The move is part of a broader Trump administration effort to open up skimpier, cheaper plans as an alternative to ObamaCare plans.

The plans are cheaper in part because they do not have to cover services like prescription drugs or mental health.

In the complaint, the attorneys general allege the rule “upends a decades-old understanding of a foundational employee benefits law for the purpose of exempting a significant portion of the health insurance market from the Affordable Care Act’s consumer protections.”

The rule “would undo critical federal consumer protections and unduly expand access to AHPs without sufficient justification or consideration of the consequences,” the attorneys general said.

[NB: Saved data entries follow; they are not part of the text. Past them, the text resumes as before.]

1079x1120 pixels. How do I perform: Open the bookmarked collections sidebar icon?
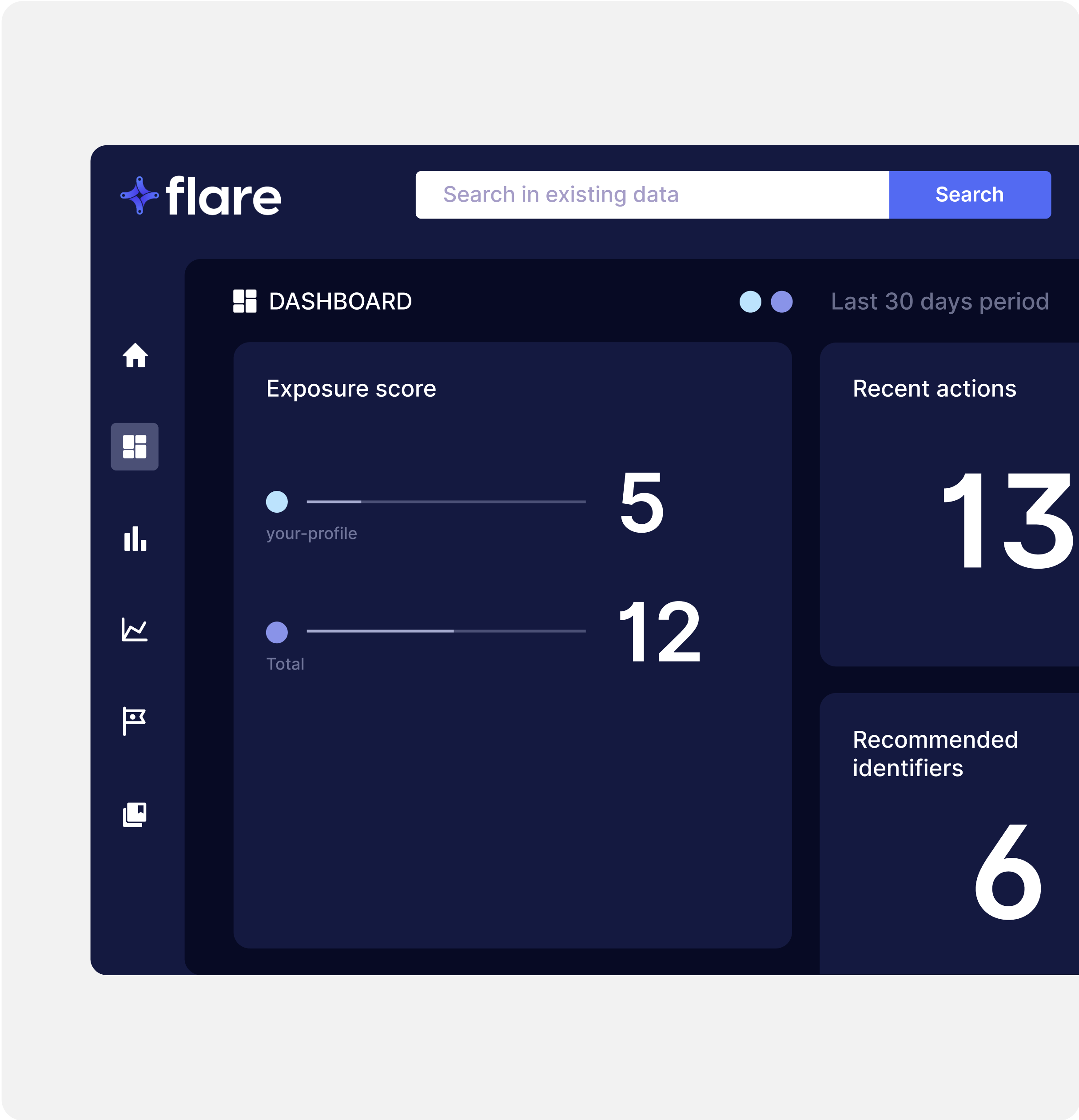tap(135, 814)
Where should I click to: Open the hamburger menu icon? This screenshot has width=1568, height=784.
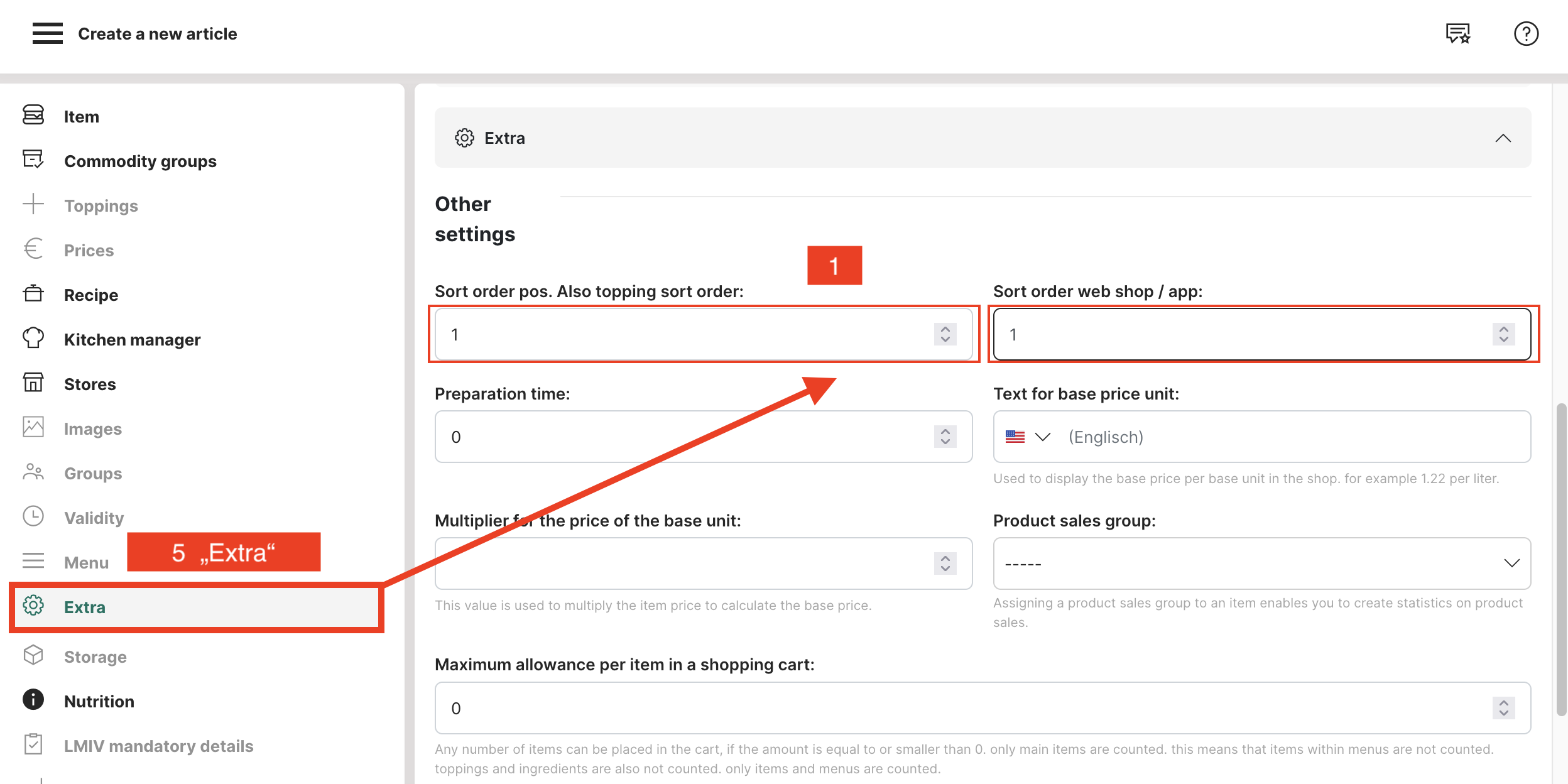[x=48, y=33]
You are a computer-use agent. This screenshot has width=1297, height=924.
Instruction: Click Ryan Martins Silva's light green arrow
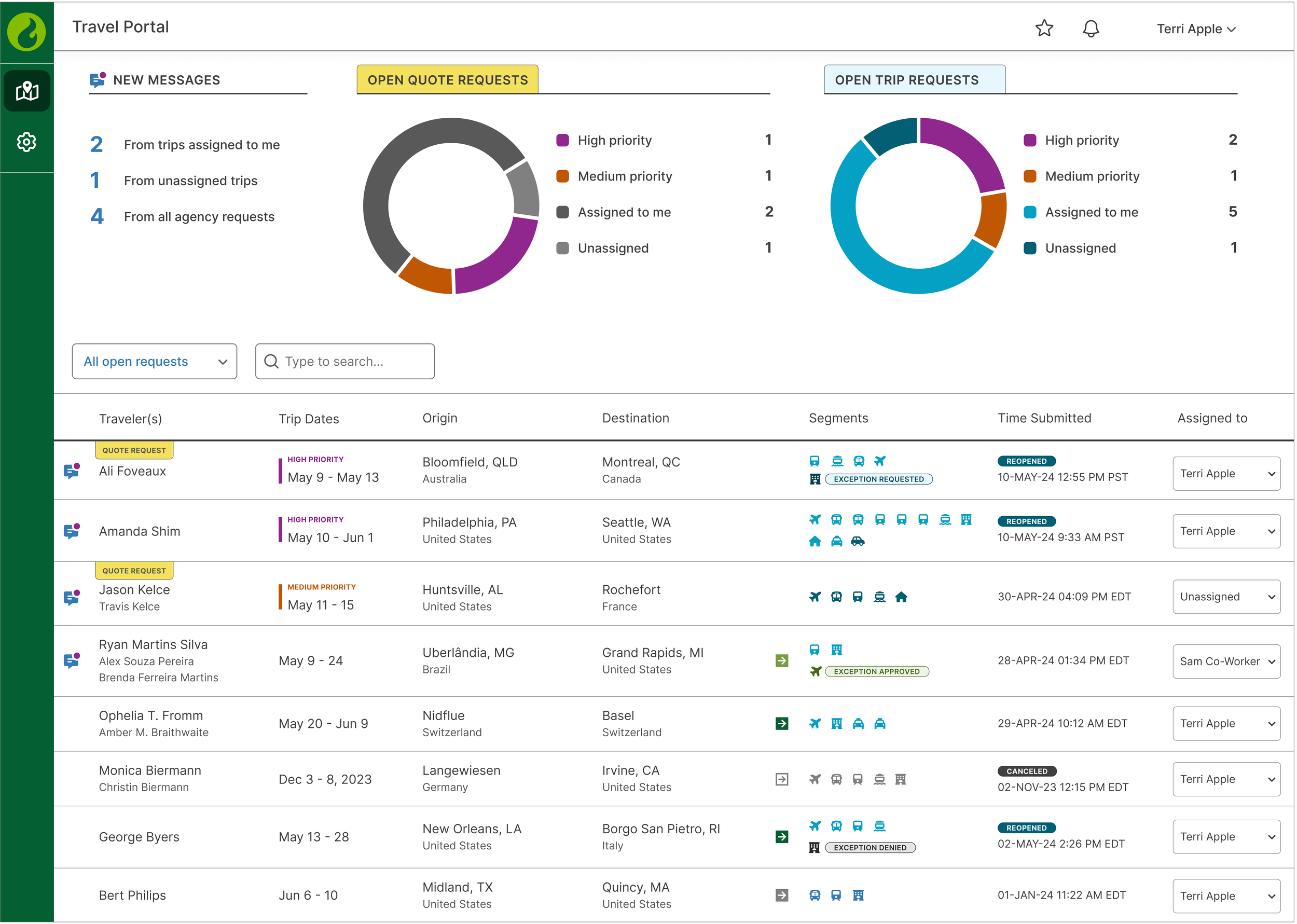tap(782, 660)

Democrats strongly oppose the rule as allowing for “junk” insurance that will not meet people’s needs and that will cause premiums to rise for those remaining in ObamaCare plans, once some healthier people are siphoned off into the new plans.

The complaint alleges the final rule “increases the risk of fraud and harm to consumers, requires states to redirect significant enforcement resources to curb those risks, and jeopardizes state efforts to protect their residents through stronger regulation.”

Aside from New York and Massachusetts, the other states signing onto the lawsuit are California, Delaware, Kentucky, Maryland, New Jersey, Oregon, Pennsylvania, the District of Columbia, Virginia and Washington.